REQUIRED WORK:
Each record must be returned exactly, apart from the pictures, which stay out.

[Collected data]

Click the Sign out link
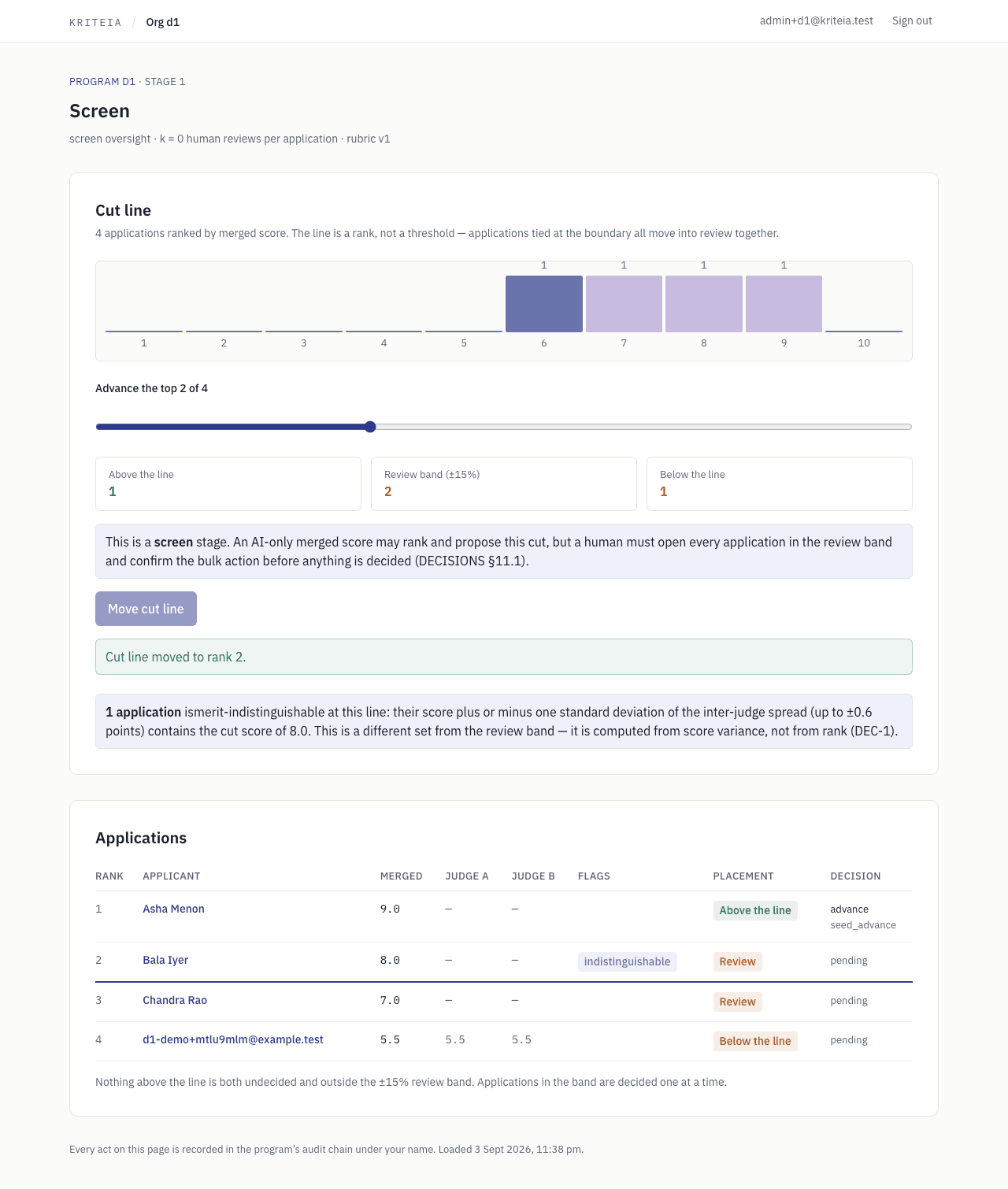The image size is (1008, 1189). coord(912,20)
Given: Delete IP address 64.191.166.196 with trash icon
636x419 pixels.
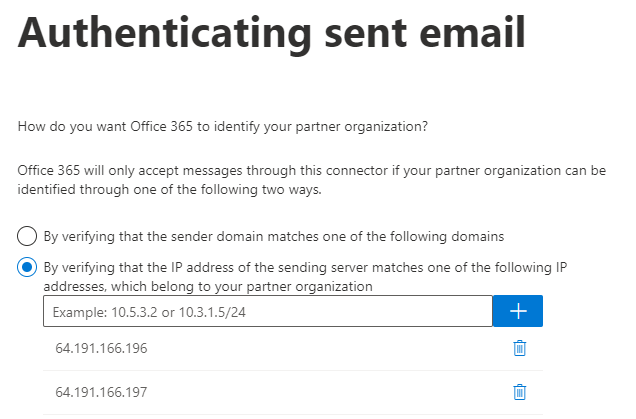Looking at the screenshot, I should click(519, 348).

COMPLETED EXERCISE:
Click the Sign out link
The image size is (1008, 1189). coord(912,20)
Given: Delete IP address 64.191.166.196 with trash icon
636x419 pixels.
Looking at the screenshot, I should click(519, 348).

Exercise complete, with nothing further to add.